The author favored to win the Man Booker Prize tomorrow, four-time nominee English author Julian Barnes, once criticized the award, calling it “posh bingo.”

Barnes, who is nominated for his work "The Sense of an Ending," said judges for the award have been “inflated by their brief celebrity.”

And that’s not the only drama surrounding the prize this year. Dissatisfaction with the award, which is given to an author from Ireland, Zimbabwe, or the Commonwealth of Nations, which includes the United Kingdom, New Zealand, India, Australia and Canada, was shown in one of several instances when agent Andrew Kidd recently announced the creation of a new prize called the Literature Prize. Kidd is the spokesperson for the organizers of the new award and said in a statement that the Booker prize “now prioritizes a notion of 'readability' over artistic achievement.” Authors of any nationality will be eligible for the Literature Prize.

Argument has also arisen this year over the list of six nominees, which some critics said was severely lacking. Chair of judges Stella Rimington, a former British spy chief and former judge for the Booker who has written several thrillers as well as an autobiography, called the criticisms “pathetic.”

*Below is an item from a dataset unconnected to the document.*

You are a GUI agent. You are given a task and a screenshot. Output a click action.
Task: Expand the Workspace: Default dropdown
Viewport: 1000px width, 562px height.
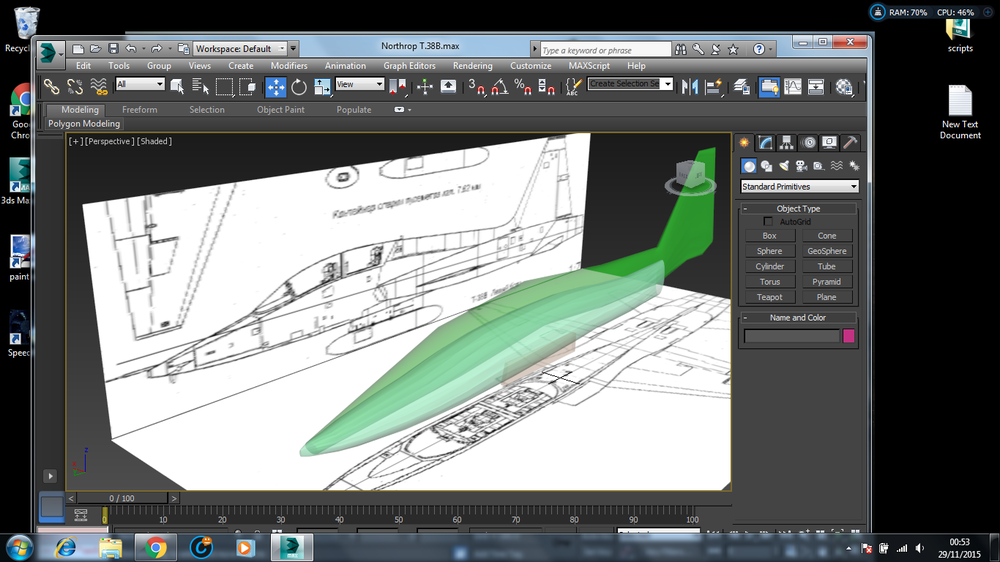click(282, 48)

A perceived focus by the judges on books being readable versus being good works of literature has also annoyed some, including former poet laureate of the United Kingdom Andrew Motion, who said he thought the judges’ attitude “opens up a completely false divide between what is high end and what is readable, as if they are somehow in opposition to one other, which is patently not true.” Others were offended when novelist and one of this year’s judges Susan Hill posted on her Twitter account last week a list of books she found “unreadable” that included James Joyce’s “Ulysses” and Tolstoy’s “War and Peace.”

Ion Trewin, the prize’s administrator, told the Guardian that the judges just wanted to reward novels that were readable as well as being good works of literature.

“Nobody wants something with literary quality which is unreadable,” Trewin said. “That would be daft.”

Winners of the Booker Prize receive a check for 50,000 pounds, or $79,000, and in the past winners have seen the sales of their books skyrocket.

Molly Driscoll is a Monitor contributor.